**Assigned task**: Scanning the entries below, copy every line that contains the word "will".

Pixel coordinate grounding data:
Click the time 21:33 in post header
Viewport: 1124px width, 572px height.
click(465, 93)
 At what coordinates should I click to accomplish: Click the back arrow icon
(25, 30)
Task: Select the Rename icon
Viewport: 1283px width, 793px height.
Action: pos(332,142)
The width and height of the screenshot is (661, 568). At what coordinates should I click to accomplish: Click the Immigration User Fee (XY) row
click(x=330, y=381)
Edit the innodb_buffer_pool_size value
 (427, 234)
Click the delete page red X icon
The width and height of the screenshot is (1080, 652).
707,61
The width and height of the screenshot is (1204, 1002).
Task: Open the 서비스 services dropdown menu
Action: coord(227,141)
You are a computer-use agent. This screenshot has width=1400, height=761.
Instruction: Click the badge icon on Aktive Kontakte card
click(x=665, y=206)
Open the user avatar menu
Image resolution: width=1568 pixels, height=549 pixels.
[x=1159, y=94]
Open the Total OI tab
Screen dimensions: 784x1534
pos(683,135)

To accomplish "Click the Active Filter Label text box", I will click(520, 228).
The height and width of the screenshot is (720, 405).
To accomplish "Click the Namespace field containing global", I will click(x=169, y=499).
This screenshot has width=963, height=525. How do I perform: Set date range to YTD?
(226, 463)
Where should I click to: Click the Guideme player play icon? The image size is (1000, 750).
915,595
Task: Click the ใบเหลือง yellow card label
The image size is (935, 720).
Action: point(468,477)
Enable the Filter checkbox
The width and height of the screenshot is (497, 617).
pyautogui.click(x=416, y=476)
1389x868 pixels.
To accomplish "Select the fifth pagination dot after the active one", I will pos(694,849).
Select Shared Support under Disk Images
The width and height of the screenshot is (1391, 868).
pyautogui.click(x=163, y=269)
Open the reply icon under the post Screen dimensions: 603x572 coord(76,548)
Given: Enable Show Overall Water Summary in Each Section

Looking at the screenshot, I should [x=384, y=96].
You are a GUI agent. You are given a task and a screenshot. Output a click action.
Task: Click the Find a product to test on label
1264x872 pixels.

**Answer to the exercise**:
To accomplish "Click the Active Filter Label text box", I will click(520, 228).
To accomplish "Click the Namespace field containing global", I will click(x=169, y=499).
To accomplish "Select the fifth pagination dot after the active one", I will pos(694,849).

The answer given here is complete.